* **MATERIAL PROVIDED**:

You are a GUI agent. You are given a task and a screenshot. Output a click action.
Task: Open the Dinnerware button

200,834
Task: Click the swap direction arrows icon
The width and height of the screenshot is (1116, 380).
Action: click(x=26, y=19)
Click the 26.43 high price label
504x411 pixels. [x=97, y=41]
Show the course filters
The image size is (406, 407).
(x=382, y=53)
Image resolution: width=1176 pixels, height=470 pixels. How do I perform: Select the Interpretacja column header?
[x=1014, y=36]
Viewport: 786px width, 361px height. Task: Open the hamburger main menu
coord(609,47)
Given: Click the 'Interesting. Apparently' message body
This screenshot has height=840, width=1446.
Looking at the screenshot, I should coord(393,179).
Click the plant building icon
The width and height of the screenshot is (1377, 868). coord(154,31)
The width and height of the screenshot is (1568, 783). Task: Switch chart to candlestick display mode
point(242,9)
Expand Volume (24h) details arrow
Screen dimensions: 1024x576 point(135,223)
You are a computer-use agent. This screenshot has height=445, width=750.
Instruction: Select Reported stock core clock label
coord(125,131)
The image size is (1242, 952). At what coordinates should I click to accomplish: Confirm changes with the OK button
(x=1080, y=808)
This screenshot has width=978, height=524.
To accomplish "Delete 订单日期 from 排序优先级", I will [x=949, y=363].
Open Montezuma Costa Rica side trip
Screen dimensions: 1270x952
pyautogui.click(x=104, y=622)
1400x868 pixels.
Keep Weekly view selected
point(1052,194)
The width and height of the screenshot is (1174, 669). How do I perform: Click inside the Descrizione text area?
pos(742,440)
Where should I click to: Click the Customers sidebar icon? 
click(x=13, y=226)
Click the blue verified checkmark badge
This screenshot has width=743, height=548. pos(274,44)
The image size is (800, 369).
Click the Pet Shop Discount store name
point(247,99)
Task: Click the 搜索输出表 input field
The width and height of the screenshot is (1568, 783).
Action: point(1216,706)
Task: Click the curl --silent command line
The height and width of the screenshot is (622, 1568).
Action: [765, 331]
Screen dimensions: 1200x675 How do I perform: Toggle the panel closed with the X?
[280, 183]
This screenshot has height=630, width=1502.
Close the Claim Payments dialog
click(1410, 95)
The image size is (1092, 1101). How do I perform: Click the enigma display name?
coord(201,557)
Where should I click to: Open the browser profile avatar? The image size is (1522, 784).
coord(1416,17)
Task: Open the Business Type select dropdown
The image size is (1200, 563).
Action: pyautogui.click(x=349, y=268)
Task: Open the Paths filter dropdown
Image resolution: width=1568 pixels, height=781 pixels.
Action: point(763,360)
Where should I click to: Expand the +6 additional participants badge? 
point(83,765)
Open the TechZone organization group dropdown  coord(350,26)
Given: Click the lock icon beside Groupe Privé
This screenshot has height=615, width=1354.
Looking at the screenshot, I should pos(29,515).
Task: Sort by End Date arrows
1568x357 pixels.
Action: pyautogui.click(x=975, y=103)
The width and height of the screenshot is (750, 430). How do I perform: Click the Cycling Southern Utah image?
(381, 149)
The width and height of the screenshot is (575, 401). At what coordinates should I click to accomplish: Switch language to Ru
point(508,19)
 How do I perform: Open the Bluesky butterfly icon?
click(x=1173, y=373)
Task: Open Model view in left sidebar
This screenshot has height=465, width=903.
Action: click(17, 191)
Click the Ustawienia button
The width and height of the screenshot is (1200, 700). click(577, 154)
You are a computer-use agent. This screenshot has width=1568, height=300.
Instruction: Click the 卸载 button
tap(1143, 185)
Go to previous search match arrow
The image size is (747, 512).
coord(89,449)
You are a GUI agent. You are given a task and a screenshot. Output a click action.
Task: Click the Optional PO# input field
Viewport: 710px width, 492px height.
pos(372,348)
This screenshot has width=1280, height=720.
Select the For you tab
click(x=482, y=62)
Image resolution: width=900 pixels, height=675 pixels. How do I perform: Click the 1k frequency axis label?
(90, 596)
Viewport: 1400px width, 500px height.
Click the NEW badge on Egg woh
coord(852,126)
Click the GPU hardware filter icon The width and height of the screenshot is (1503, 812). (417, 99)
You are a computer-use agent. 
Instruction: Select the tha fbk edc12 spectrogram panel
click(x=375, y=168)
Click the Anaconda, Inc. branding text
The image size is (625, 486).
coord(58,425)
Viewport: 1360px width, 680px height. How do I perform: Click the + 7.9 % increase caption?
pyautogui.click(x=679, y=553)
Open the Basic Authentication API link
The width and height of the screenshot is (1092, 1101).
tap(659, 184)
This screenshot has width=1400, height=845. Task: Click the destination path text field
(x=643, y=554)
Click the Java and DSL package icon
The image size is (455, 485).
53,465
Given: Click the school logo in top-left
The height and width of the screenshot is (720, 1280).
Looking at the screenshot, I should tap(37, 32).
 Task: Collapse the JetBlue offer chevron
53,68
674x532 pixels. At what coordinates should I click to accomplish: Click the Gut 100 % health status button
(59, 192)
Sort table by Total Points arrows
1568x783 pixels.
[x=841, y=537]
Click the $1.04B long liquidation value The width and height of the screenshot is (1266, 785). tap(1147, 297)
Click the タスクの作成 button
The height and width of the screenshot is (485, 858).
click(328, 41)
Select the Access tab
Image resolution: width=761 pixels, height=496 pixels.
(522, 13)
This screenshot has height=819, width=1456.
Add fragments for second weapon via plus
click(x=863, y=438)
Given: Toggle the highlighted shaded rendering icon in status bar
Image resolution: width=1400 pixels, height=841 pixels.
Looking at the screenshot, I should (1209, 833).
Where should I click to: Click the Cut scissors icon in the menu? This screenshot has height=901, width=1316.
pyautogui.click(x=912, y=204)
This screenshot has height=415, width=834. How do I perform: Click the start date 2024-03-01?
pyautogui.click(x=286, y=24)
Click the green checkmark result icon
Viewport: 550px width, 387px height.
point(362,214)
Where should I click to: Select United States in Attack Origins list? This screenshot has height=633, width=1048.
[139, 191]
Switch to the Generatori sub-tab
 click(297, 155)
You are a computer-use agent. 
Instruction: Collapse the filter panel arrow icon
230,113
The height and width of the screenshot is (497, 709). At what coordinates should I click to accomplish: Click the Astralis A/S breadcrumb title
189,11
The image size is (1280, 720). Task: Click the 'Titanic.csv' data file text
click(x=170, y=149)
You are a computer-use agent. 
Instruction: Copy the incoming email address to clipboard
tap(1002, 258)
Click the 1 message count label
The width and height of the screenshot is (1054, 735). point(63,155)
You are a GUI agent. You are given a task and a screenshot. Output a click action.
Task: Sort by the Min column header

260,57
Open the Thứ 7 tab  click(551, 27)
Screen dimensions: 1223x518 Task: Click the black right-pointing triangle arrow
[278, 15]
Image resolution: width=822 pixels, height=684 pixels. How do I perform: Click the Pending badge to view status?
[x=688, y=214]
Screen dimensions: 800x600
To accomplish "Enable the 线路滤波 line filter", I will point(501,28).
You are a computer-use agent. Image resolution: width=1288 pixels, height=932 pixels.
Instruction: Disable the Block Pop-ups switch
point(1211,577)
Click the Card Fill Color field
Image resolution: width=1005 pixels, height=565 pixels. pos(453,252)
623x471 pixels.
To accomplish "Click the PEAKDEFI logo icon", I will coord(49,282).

* **STATED GOAL**: Count the lines in the entries above that contain the word "sidebar". Give only the number.

* **RIGHT ANSWER**: 2